■ **EXERCISE PROMPT**: Omit the pictures and extract only the lines from the line containing "You are a computer-use" to the end of the material, each exactly as written.
= = =
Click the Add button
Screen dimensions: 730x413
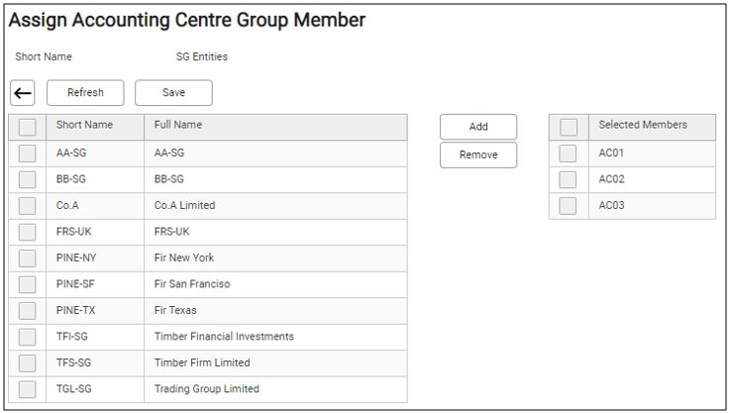point(478,127)
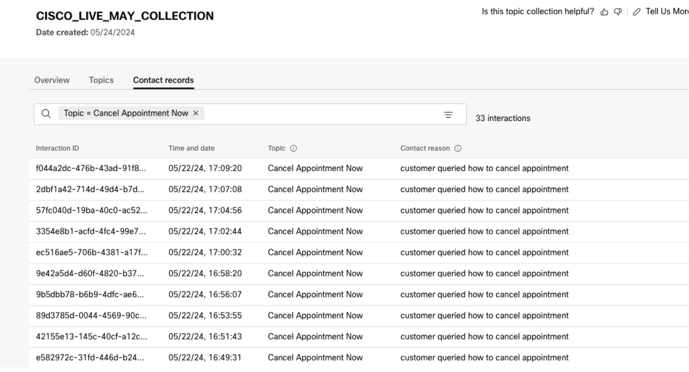Open interaction f044a2dc-476b-43ad-91f8

[x=91, y=168]
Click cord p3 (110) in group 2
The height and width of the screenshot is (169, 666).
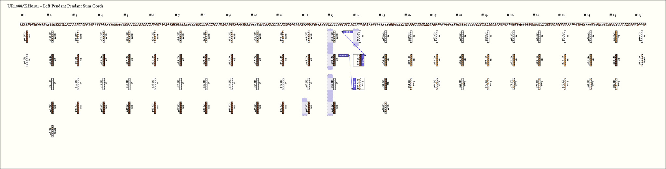click(x=52, y=36)
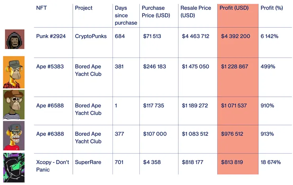293x185 pixels.
Task: Select the Ape #6588 name text
Action: click(50, 106)
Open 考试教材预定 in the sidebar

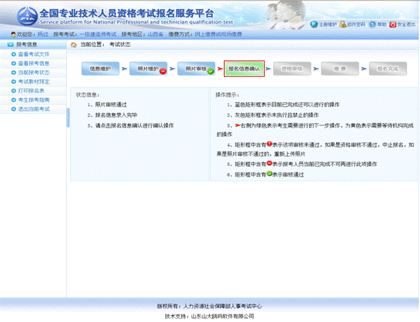pyautogui.click(x=34, y=81)
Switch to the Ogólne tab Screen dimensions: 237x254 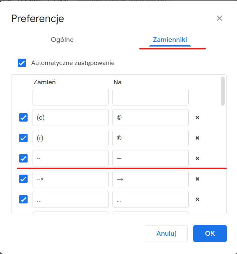pos(62,40)
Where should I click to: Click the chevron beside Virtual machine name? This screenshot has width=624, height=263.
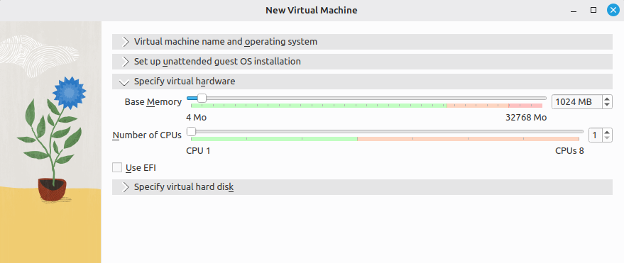(x=126, y=42)
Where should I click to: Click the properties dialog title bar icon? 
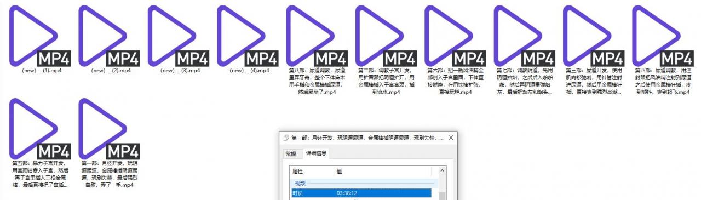point(285,138)
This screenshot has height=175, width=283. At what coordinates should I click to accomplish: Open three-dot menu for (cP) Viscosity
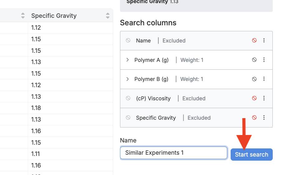click(x=264, y=98)
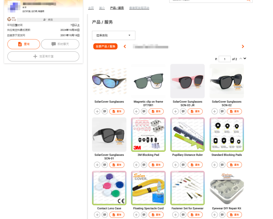Viewport: 273px width, 219px height.
Task: Click chat icon under Floating Spectacle Cord
Action: pyautogui.click(x=144, y=215)
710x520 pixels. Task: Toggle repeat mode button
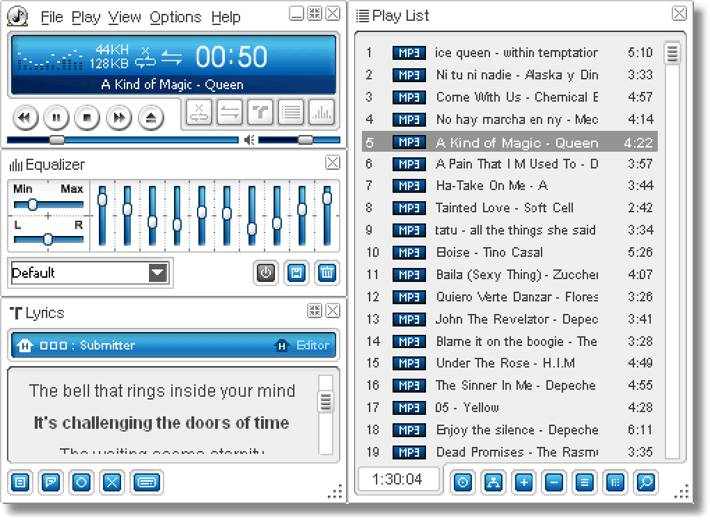coord(230,112)
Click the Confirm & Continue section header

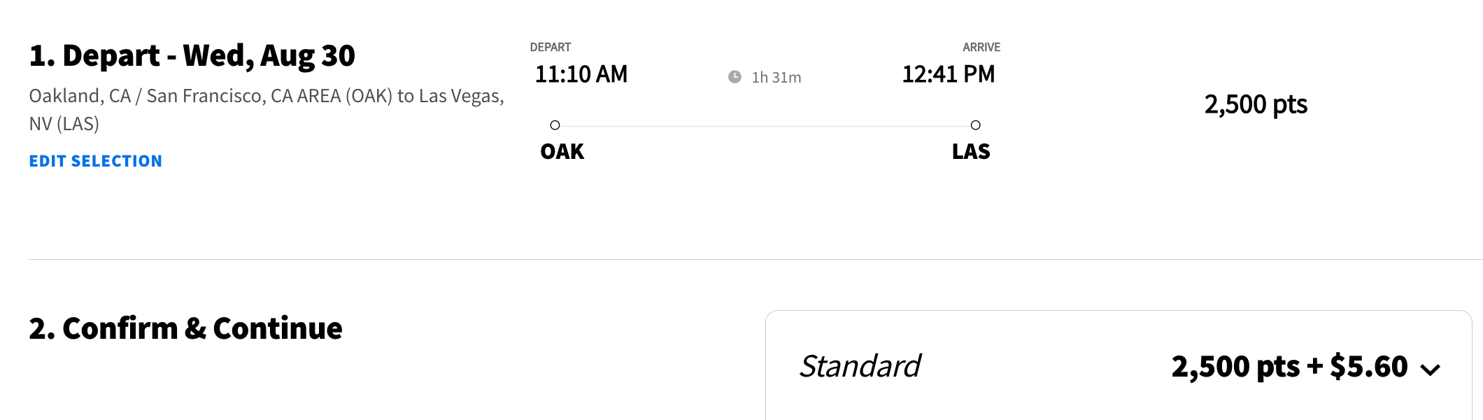[185, 326]
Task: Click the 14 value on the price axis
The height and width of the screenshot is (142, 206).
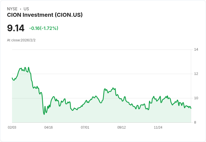Action: click(196, 49)
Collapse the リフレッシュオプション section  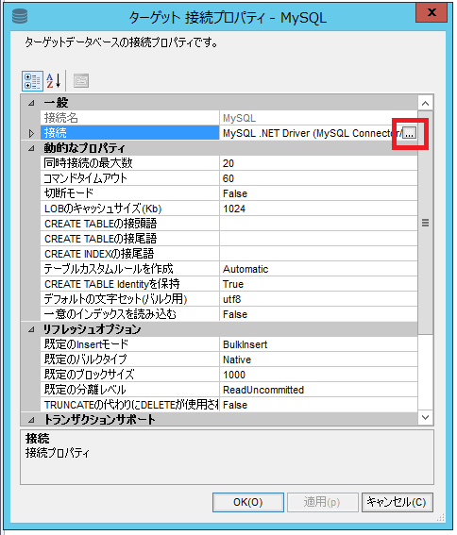[31, 329]
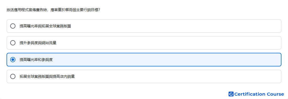288x99 pixels.
Task: Click the answer label 拓展全球業務版圖與提高店內銷量
Action: [x=47, y=76]
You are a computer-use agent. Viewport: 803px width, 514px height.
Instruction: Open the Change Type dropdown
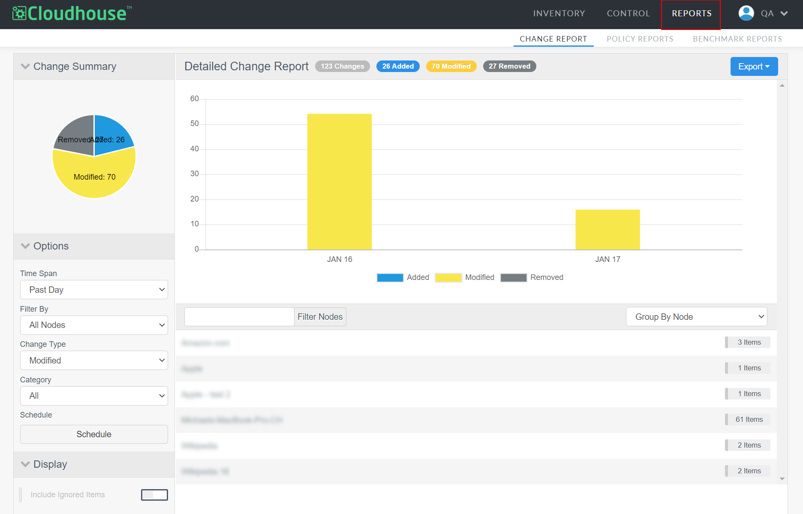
= = =
■ **ANSWER TO THE PROBLEM**:
You are a computer-use agent. Viewport: 803px width, 514px height.
Instruction: Open the Change Type dropdown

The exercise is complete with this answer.